#### To do
Give back every record verbatim, but not the pictures.

------------------------------------------------

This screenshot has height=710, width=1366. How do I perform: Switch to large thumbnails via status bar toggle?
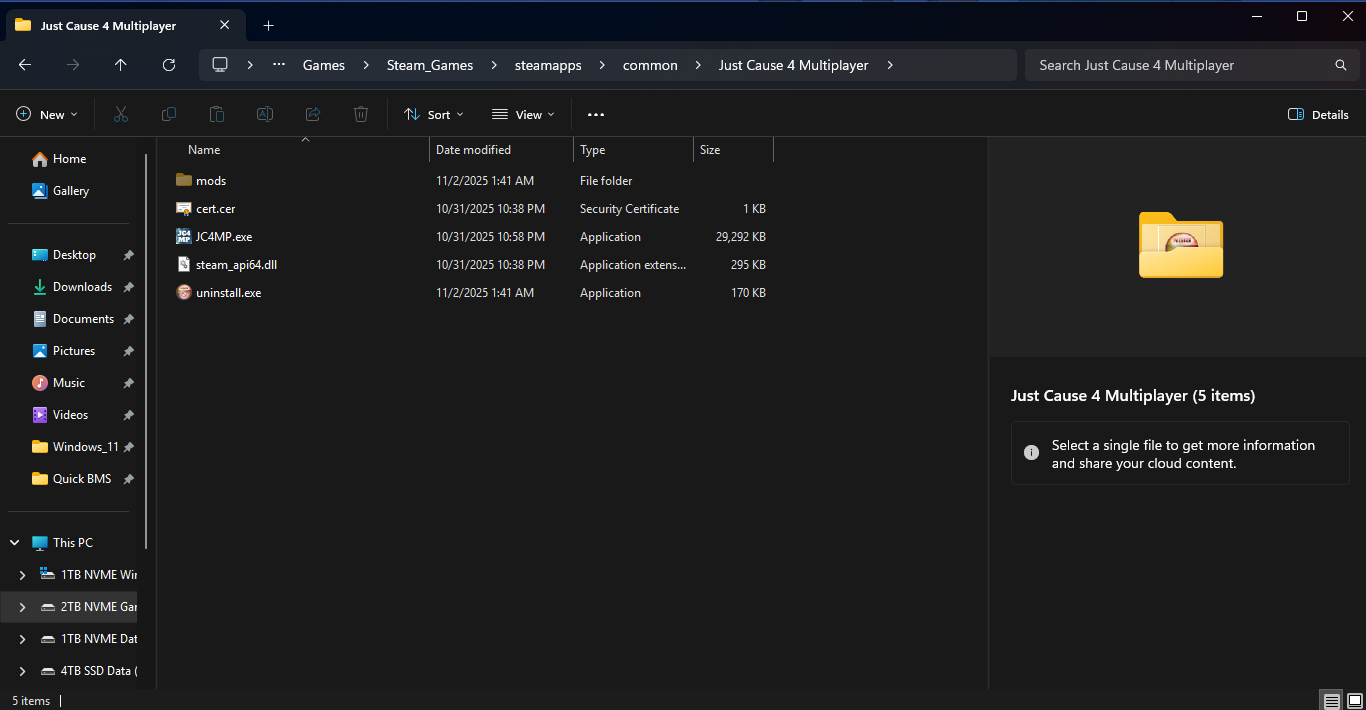click(x=1352, y=700)
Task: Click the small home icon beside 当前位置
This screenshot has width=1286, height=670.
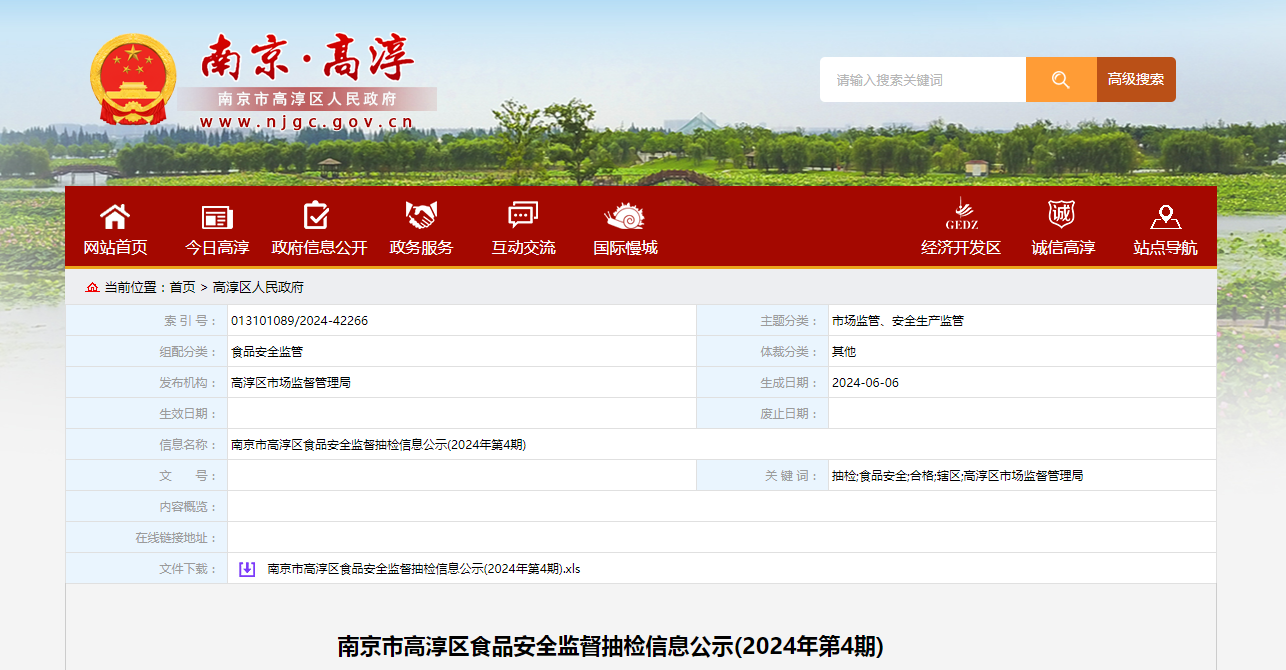Action: click(93, 287)
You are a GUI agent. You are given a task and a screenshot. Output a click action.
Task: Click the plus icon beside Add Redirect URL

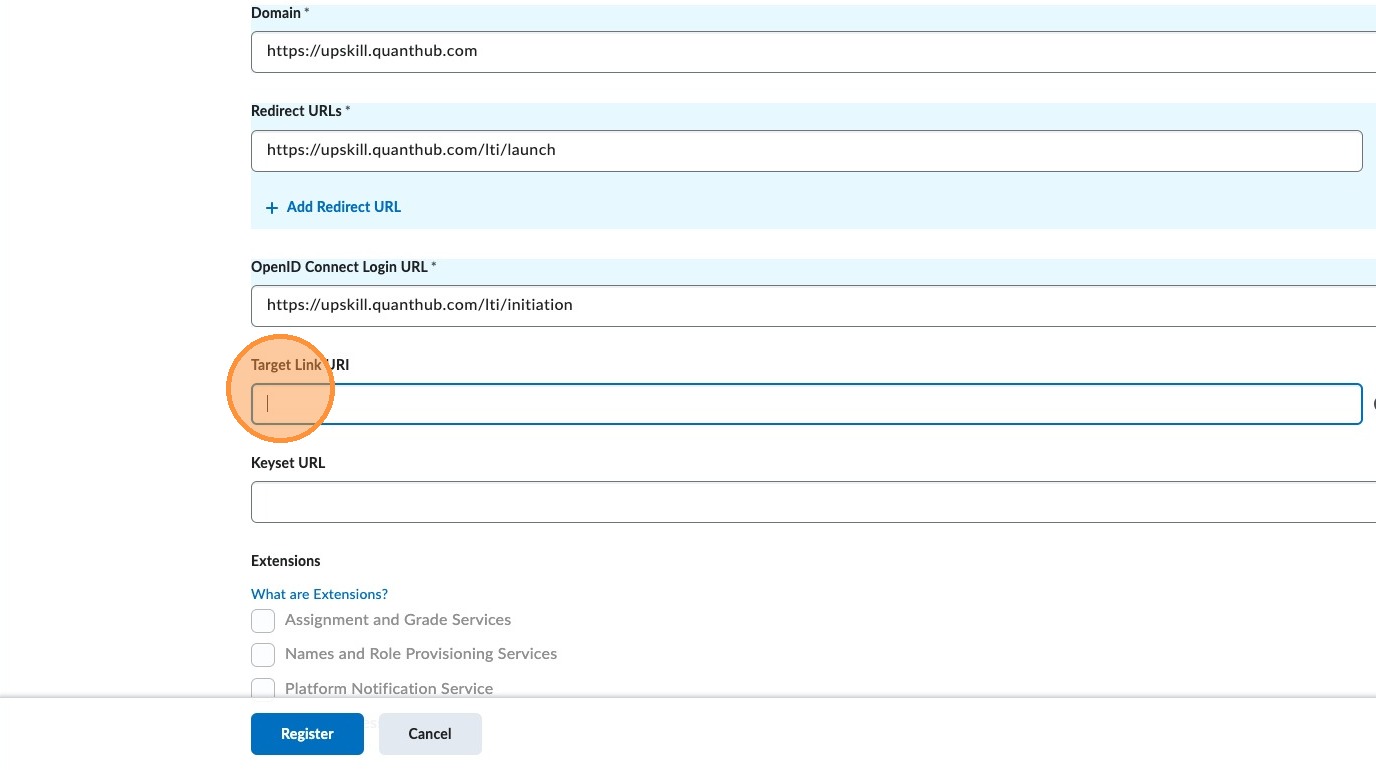[x=271, y=208]
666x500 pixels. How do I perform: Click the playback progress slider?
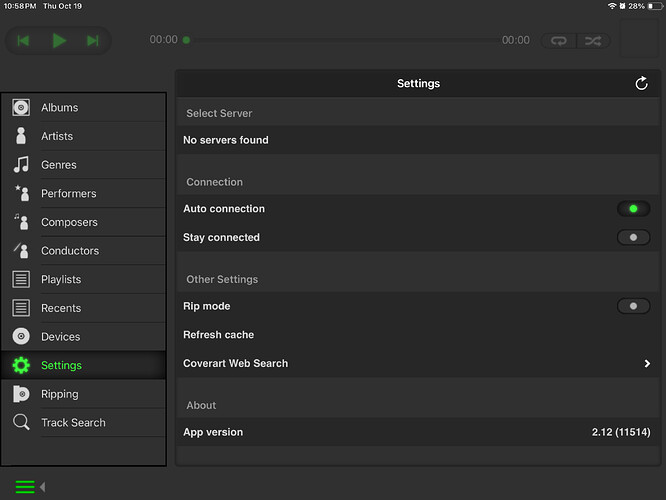pos(343,41)
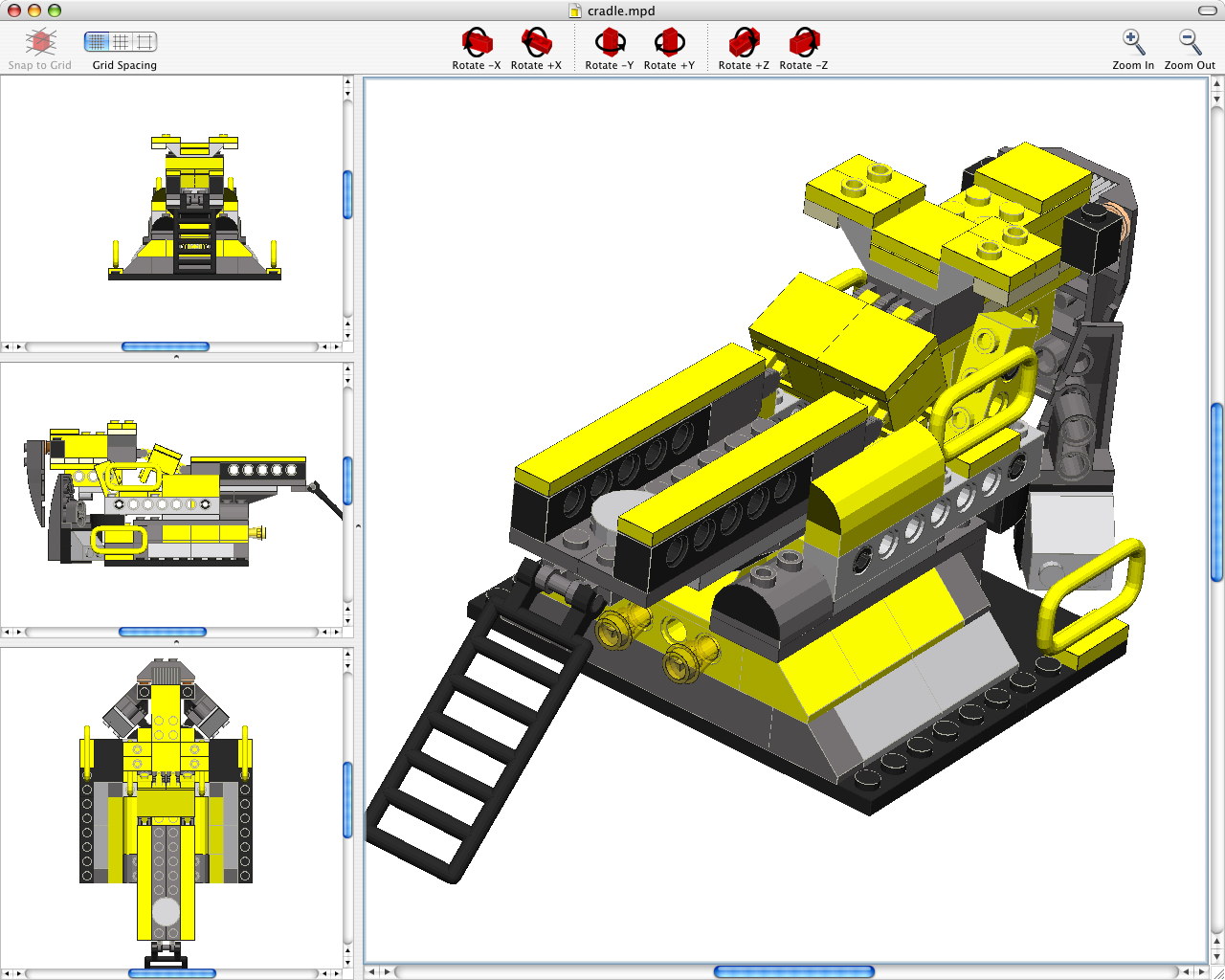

------------------------------------------------

#### Exercise response
This screenshot has height=710, width=1366. How do I perform: Switch to large thumbnails via status bar toggle?
click(x=1352, y=700)
Task: Click the small home icon beside 当前位置
This screenshot has width=1286, height=670.
Action: click(93, 287)
You are a GUI agent. You are given a task and a screenshot. Output a click action.
Task: Click the plus icon beside Add Redirect URL

[x=271, y=208]
666x500 pixels. How do I perform: Click the playback progress slider?
pos(343,41)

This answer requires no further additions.